窗口函数,就是在DStream流上,以一个可配置的长度为窗口,以一个可配置的速率向前移动窗口,根据窗口函数的具体内容,分别对当前窗口中的这一波数据采取某个对应的操作算子。
需要注意的是窗口长度和窗口移动速率需要是batch time的整数倍。
该操作由一个DStream对象调用,传入一个窗口长度参数,一个窗口移动速率参数,然后将当前时刻当前长度窗口中的元素取出形成一个新的DStream。
//输入
-------
java
scala
-------
java
scala
-------
//输出
-------
java
scala
-------
java
scala
java
scala
-------
代码展示:
package nj.zb.kb09.window
import org.apache.kafka.clients.consumer.{ConsumerConfig, ConsumerRecord}
import org.apache.spark.SparkConf
import org.apache.spark.streaming.{Seconds, StreamingContext}
import org.apache.spark.streaming.dstream.{DStream, InputDStream}
import org.apache.spark.streaming.kafka010.{ConsumerStrategies, KafkaUtils, LocationStrategies}
//该操作由一个DStream对象调用,传入一个窗口长度参数,一个窗口移动速率参数,然后将当前时刻当前长度窗口中的元素取出形成一个新的DStream。
object SparkWindowDemo1 {
def main(args: Array[String]): Unit = {
val sparkConf: SparkConf = new SparkConf().setMaster("local[*]").setAppName("SparkStreamKafkaSource")

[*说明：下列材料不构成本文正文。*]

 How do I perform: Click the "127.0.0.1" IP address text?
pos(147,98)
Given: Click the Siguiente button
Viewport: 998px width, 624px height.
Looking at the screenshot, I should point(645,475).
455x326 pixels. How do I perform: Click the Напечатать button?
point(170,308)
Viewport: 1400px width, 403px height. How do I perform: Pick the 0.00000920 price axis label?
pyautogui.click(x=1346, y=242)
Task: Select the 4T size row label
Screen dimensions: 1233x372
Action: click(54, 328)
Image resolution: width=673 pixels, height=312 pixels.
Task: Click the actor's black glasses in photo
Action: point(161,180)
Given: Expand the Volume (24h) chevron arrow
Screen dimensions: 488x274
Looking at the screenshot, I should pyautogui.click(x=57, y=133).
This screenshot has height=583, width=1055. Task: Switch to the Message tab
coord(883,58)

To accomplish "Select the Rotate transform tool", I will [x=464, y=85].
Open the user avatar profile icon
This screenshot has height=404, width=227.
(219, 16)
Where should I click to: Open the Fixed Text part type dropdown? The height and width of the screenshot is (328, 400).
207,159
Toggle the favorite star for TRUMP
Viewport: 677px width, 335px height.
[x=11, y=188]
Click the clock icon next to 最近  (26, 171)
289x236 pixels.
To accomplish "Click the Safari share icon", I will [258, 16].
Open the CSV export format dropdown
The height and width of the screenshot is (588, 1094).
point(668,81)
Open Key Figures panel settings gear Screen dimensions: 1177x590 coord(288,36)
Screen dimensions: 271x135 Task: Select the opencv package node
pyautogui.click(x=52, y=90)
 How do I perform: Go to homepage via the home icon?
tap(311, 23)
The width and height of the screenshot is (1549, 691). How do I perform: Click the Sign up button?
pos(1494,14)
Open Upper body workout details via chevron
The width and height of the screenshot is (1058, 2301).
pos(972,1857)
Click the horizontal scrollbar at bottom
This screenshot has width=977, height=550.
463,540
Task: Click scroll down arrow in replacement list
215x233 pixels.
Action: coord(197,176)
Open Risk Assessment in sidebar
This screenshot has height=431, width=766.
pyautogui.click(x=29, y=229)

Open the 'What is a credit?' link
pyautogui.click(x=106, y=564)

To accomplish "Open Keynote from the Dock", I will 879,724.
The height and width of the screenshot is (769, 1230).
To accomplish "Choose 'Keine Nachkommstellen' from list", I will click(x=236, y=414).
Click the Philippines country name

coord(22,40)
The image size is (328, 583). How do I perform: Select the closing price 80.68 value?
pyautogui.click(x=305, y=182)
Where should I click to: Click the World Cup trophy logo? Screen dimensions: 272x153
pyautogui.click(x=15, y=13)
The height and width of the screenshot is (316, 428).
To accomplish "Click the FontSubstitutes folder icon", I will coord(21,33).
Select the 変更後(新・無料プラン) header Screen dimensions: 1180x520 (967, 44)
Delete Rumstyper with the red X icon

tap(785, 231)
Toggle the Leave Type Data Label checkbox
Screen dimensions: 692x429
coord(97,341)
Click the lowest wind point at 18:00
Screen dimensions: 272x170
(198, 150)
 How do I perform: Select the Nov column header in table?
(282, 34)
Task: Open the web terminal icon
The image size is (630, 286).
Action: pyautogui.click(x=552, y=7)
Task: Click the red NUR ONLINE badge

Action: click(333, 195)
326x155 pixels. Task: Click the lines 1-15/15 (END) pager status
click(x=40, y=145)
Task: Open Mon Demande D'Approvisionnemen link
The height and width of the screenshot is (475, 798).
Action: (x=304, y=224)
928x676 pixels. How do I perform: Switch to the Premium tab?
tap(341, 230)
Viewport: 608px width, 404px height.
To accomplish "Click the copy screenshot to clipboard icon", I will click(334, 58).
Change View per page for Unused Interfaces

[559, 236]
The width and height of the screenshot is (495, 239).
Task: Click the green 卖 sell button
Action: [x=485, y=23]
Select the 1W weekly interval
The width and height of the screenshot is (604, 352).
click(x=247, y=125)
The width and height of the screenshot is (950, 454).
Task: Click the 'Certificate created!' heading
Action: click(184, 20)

val streamingContext = new StreamingContext(sparkConf,Seconds(2))
val kafkaParams: Map[String, String] = Map(
(ConsumerConfig.BOOTSTRAP_SERVERS_CONFIG -> "192.168.136.100:9092"),
(ConsumerConfig.VALUE_DESERIALIZER_CLASS_CONFIG -> "org.apache.kafka.common.serialization.StringDeserializer"),
(ConsumerConfig.KEY_DESERIALIZER_CLASS_CONFIG -> "org.apache.kafka.common.serialization.StringDeserializer"),
(ConsumerConfig.GROUP_ID_CONFIG, "kafkaGroup2")
)
val kafkaStream: InputDStream[ConsumerRecord[String, String]] = KafkaUtils.createDirectStream(streamingContext,LocationStrategies.PreferConsistent,ConsumerStrategies.Subscribe(Set("sparkKafkaDemo"),kafkaParams))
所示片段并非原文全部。